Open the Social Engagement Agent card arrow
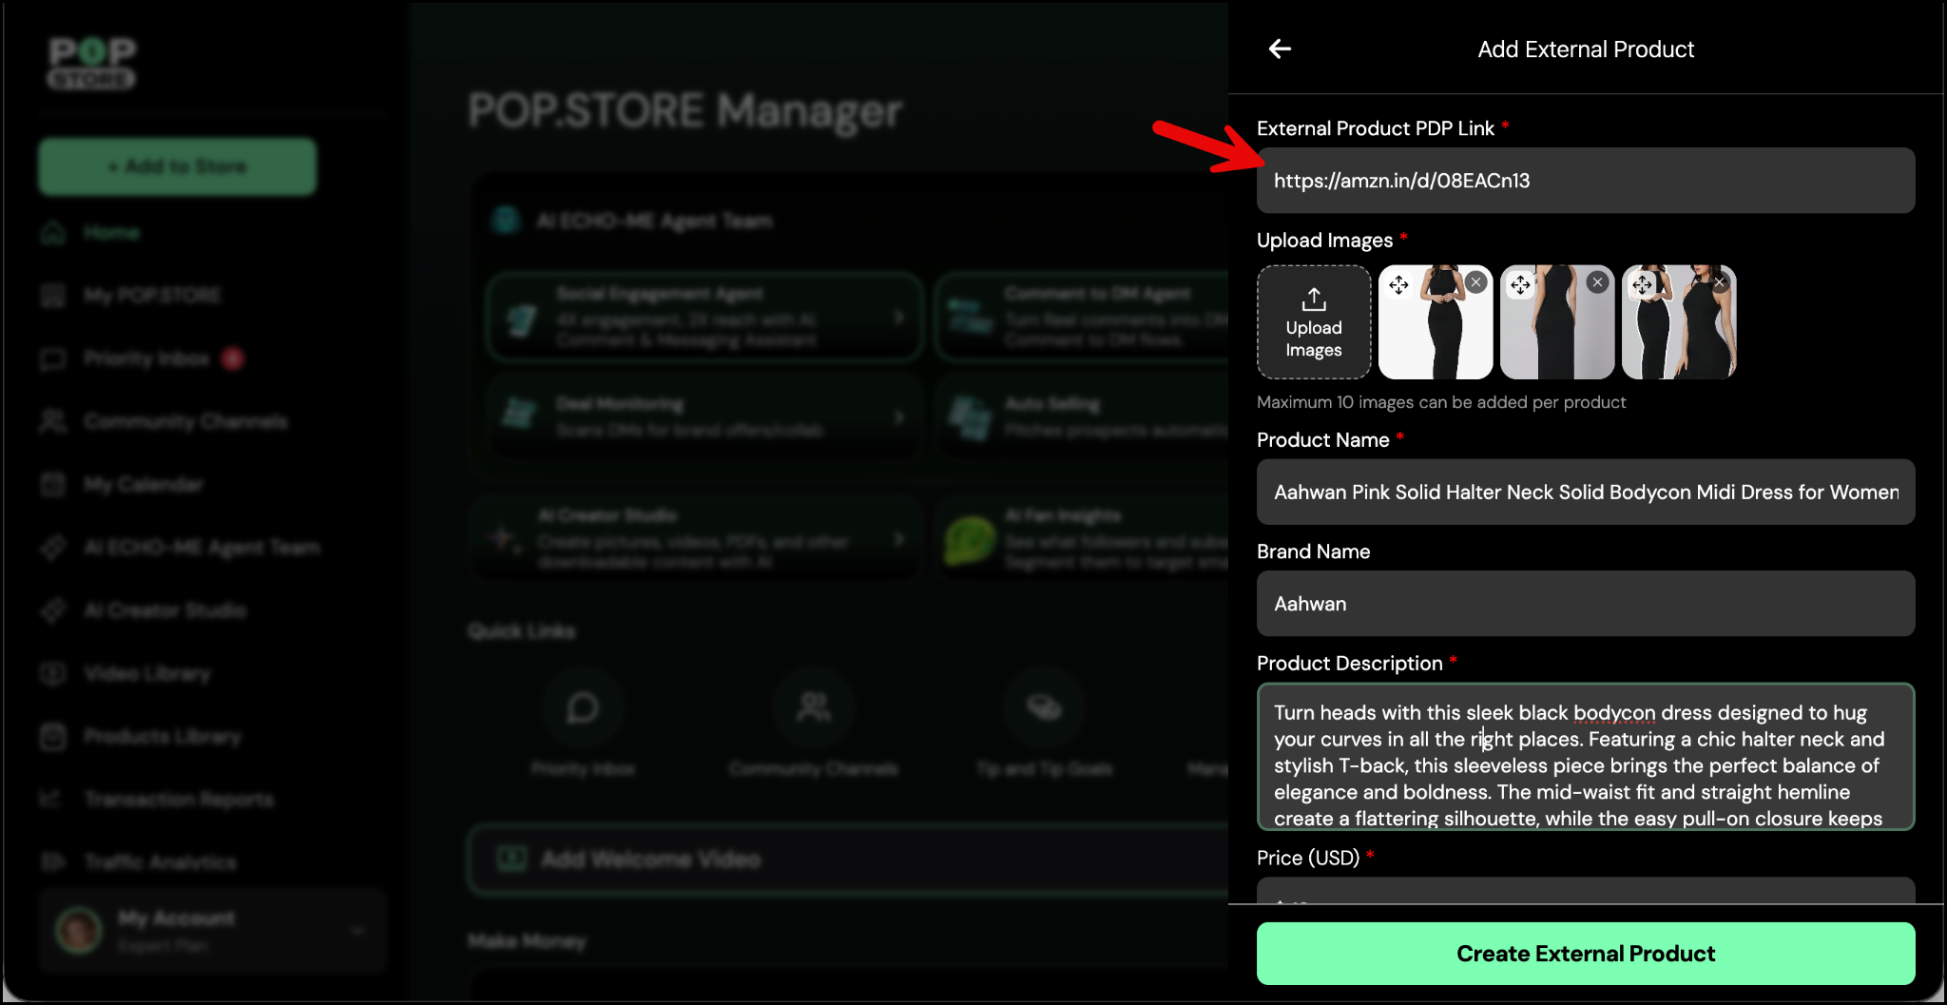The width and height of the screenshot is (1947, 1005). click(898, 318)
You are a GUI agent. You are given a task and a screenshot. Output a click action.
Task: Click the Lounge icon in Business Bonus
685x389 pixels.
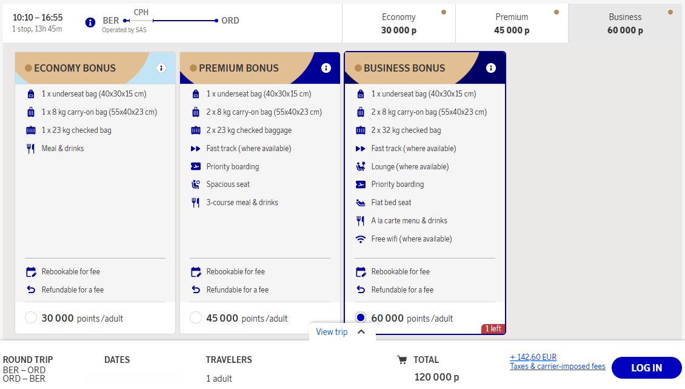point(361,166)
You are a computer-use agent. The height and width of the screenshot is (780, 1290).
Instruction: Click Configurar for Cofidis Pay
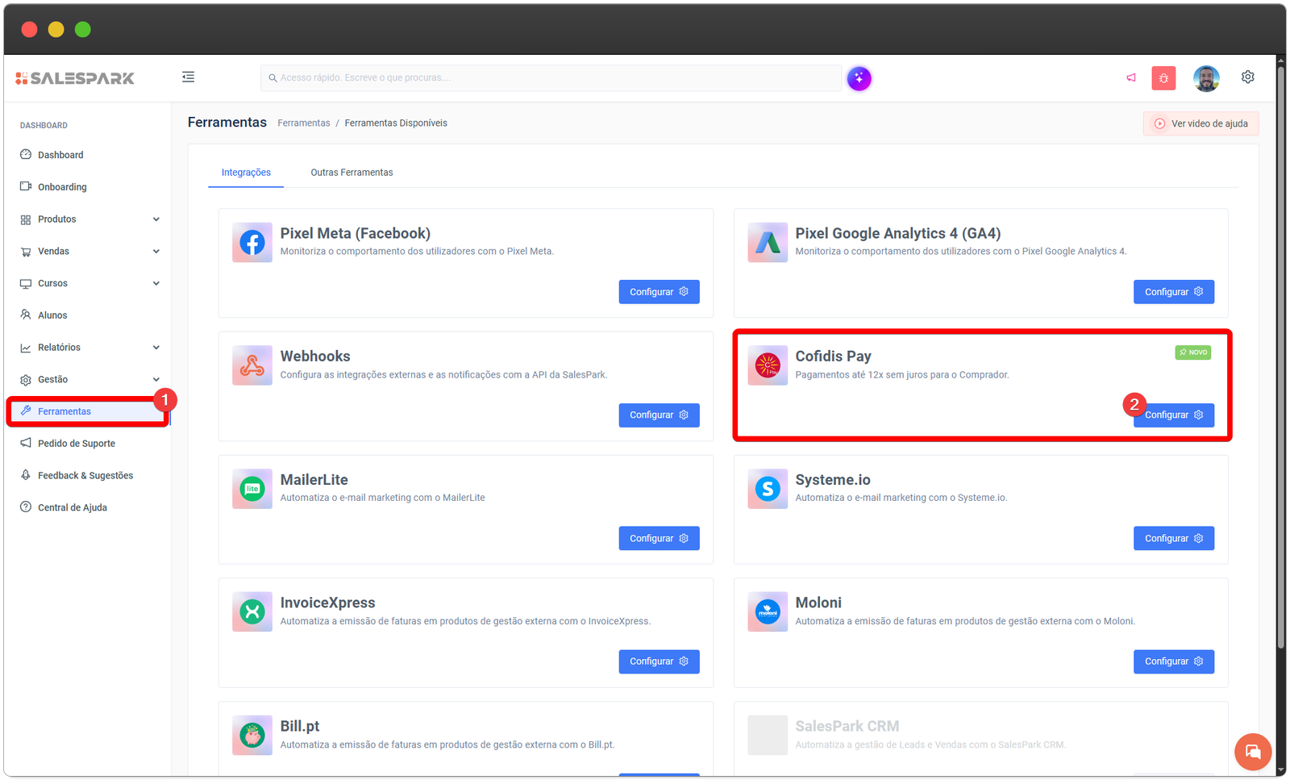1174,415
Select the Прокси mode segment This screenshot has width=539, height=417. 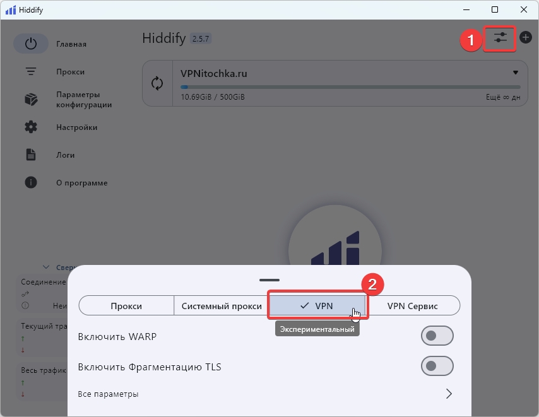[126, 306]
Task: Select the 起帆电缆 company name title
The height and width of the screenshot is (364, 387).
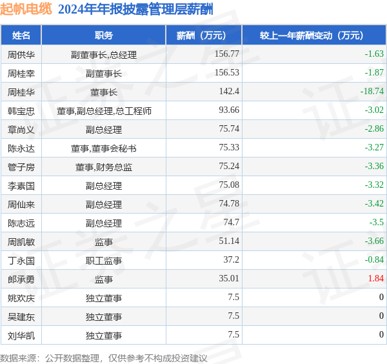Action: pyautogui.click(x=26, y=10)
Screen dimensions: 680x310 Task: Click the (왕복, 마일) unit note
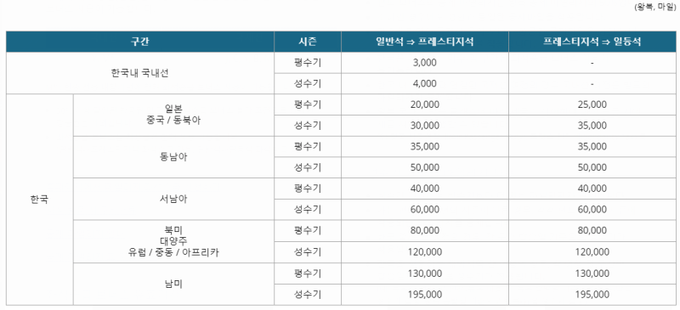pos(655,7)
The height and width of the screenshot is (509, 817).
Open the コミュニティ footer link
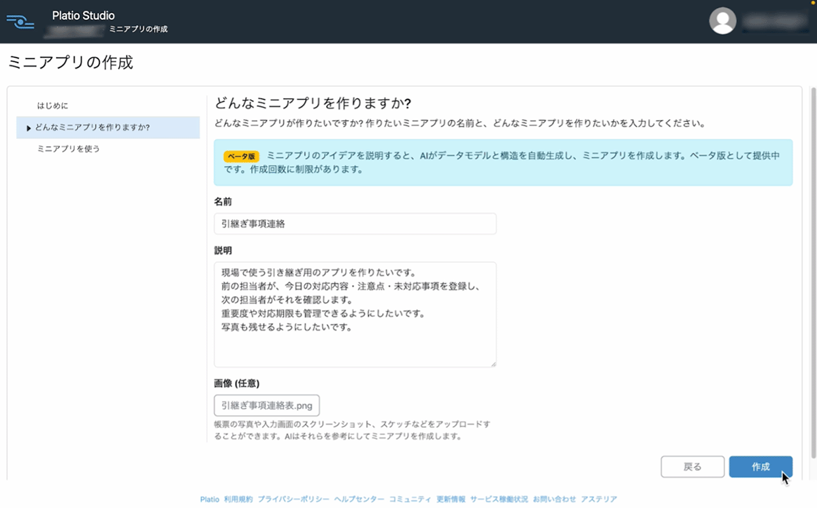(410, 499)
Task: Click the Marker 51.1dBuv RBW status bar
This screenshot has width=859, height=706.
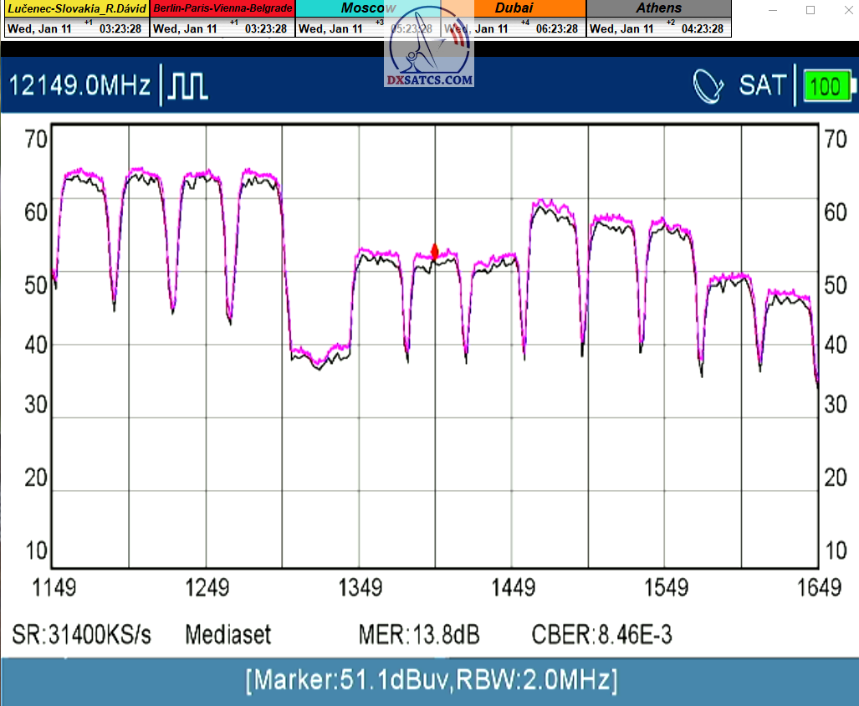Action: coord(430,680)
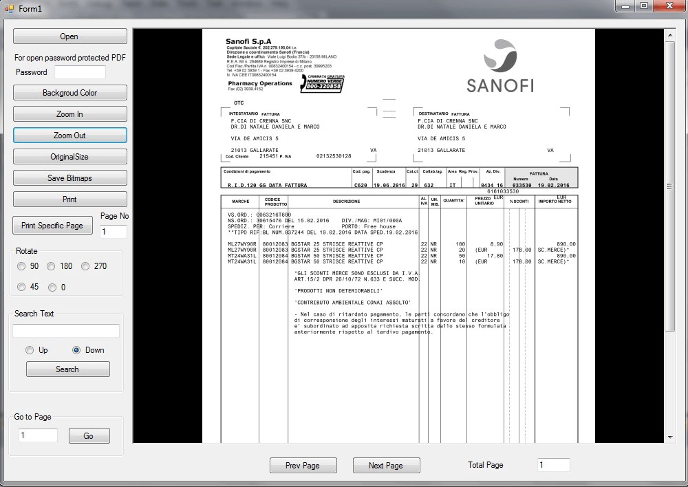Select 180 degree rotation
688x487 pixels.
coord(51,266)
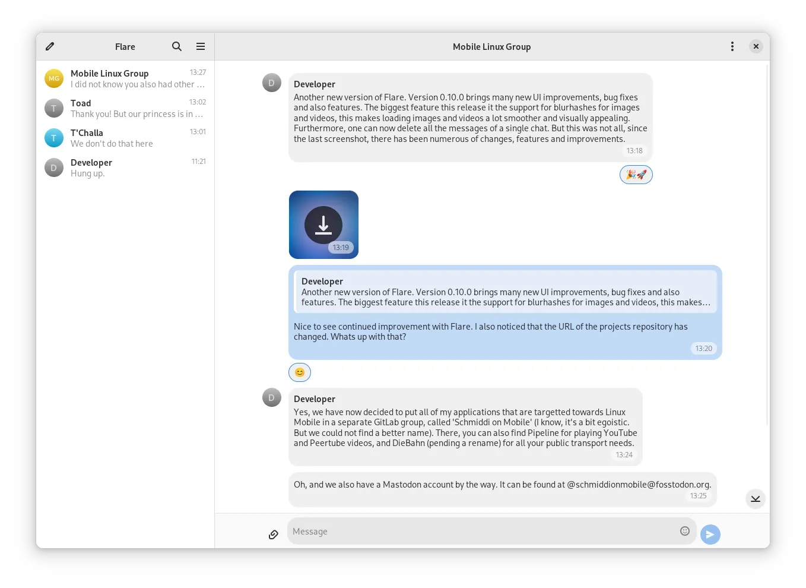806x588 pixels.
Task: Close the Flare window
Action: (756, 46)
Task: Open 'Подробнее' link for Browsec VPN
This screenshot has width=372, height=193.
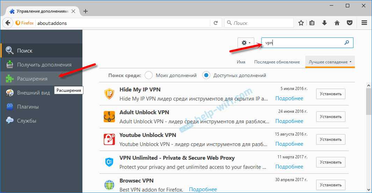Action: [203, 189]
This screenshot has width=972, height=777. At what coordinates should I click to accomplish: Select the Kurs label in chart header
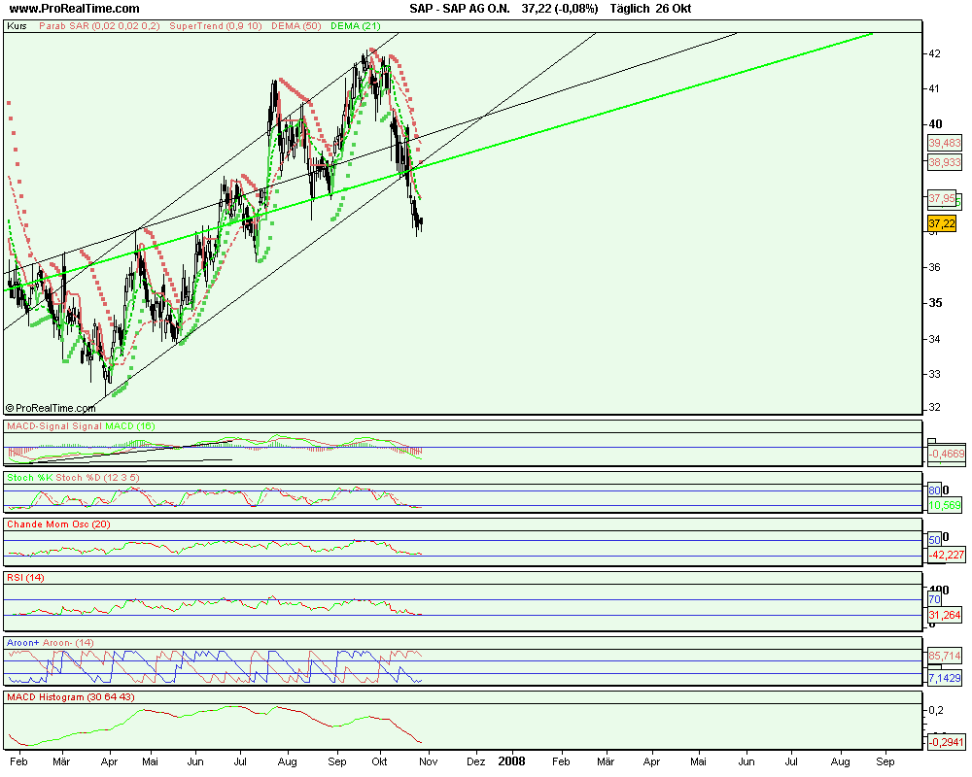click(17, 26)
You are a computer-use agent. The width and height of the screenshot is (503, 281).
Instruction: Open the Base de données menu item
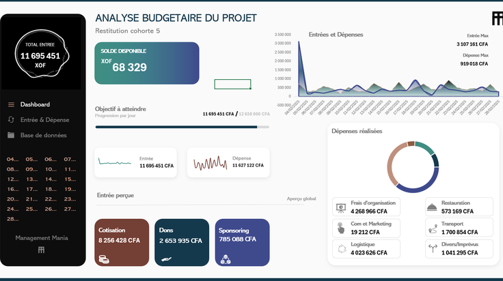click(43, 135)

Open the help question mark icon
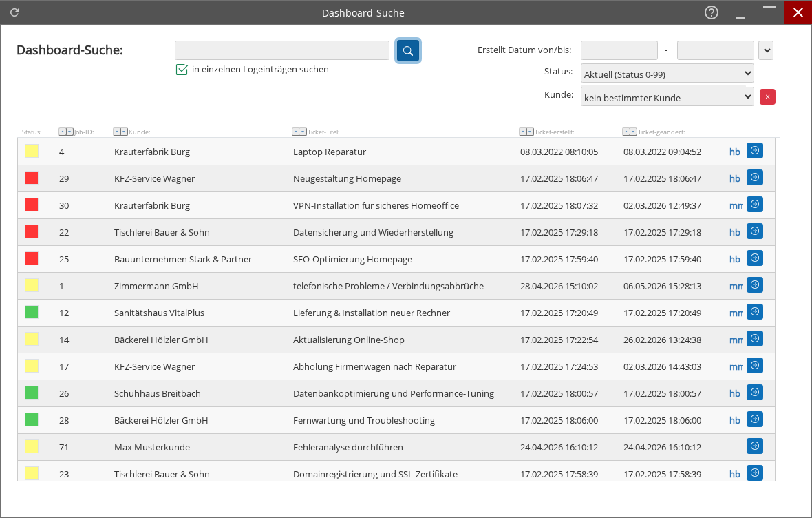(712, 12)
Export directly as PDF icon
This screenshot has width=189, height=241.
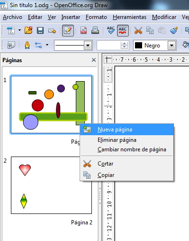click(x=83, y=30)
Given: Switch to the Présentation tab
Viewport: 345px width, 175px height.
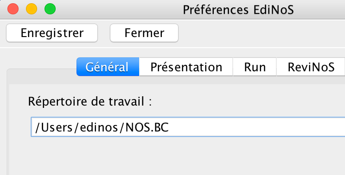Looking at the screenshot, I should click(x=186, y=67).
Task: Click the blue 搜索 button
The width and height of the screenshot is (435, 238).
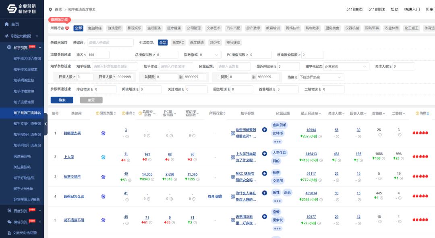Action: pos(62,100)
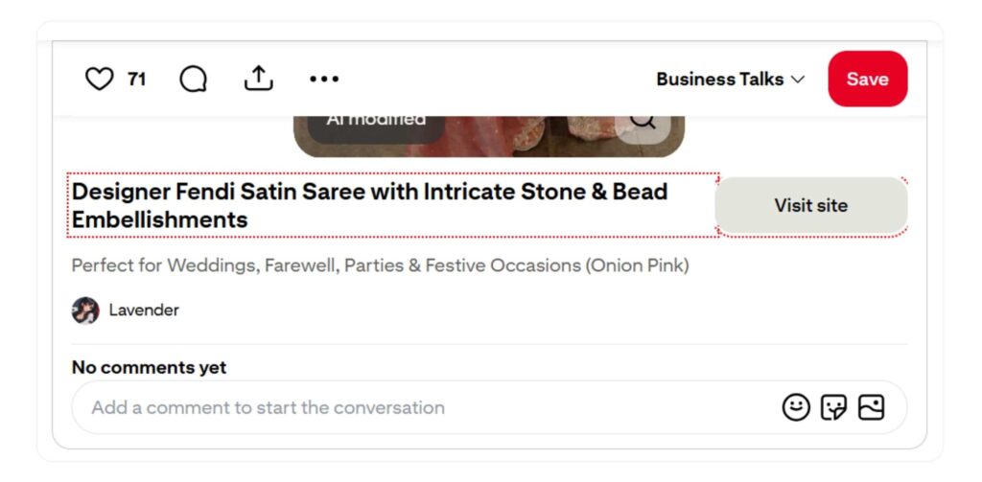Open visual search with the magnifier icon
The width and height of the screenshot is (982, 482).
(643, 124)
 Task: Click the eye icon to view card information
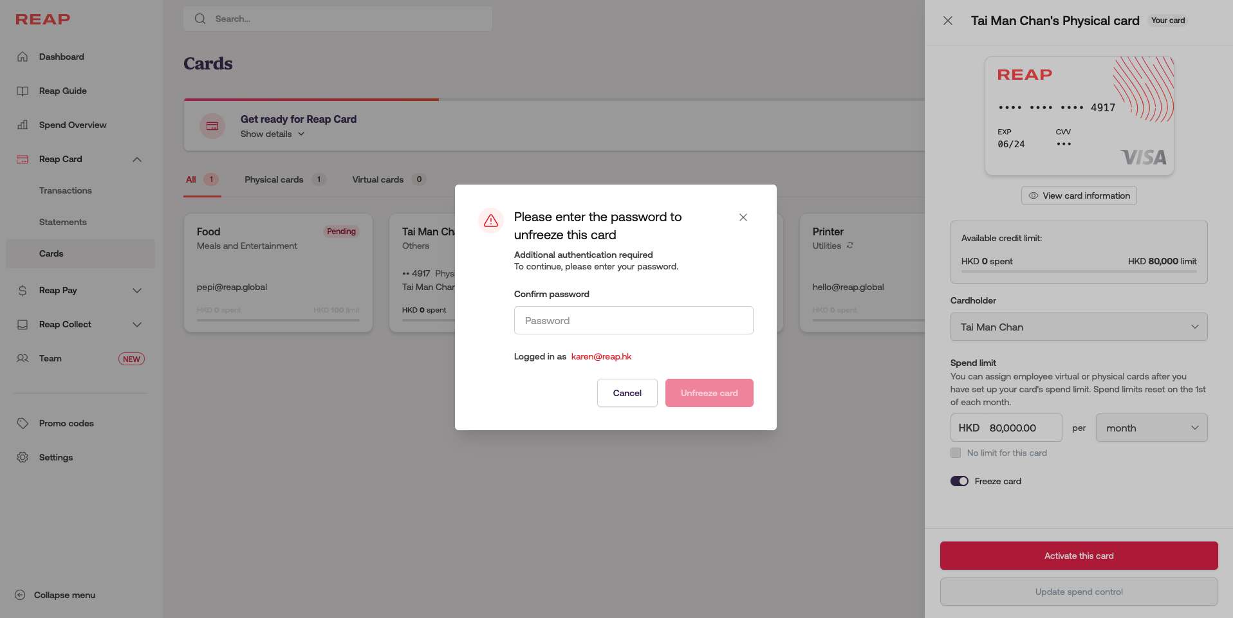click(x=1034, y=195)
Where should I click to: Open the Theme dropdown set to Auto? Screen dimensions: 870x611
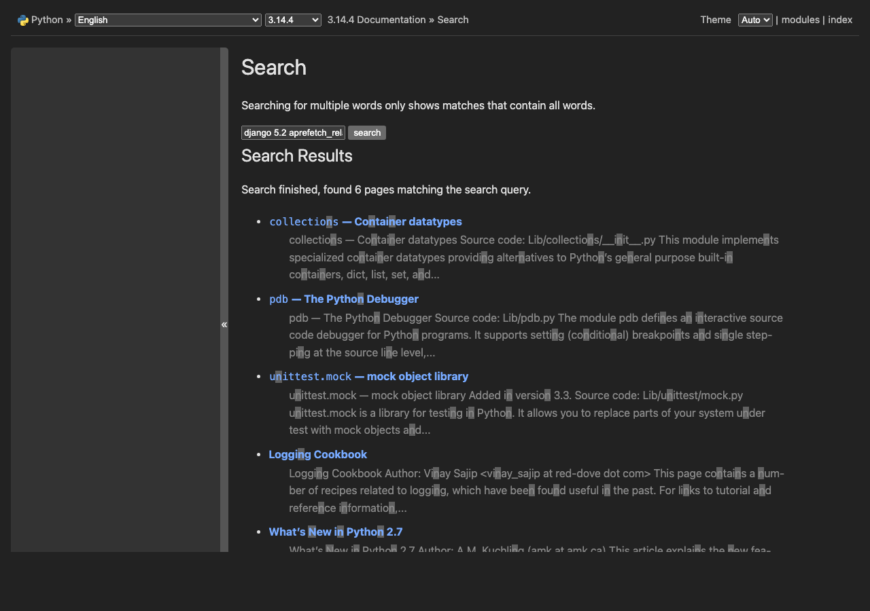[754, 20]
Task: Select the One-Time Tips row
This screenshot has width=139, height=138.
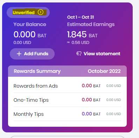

◆ ◆ ◆

**Task details:** The copy must start at the line containing "You are a computer-use agent. The width" and stop at the last line of the listing, both included, with every line exact and no pictures.

**Task result:**
You are a computer-use agent. The width and height of the screenshot is (503, 281).
Instruction: Open the Base de données menu item
click(43, 135)

Open the help question mark icon
(712, 12)
Export directly as PDF icon
This screenshot has width=189, height=241.
click(x=83, y=30)
Given: Switch to the Présentation tab
Viewport: 345px width, 175px height.
Looking at the screenshot, I should click(x=186, y=67).
Task: Click the blue 搜索 button
The width and height of the screenshot is (435, 238).
Action: pos(62,100)
Open visual search with the magnifier icon
The width and height of the screenshot is (982, 482).
(643, 124)
 Task: Click the eye icon to view card information
click(x=1034, y=195)
Where should I click to: Open the Theme dropdown set to Auto? Screen dimensions: 870x611
[754, 20]
Task: Select the One-Time Tips row
This screenshot has width=139, height=138.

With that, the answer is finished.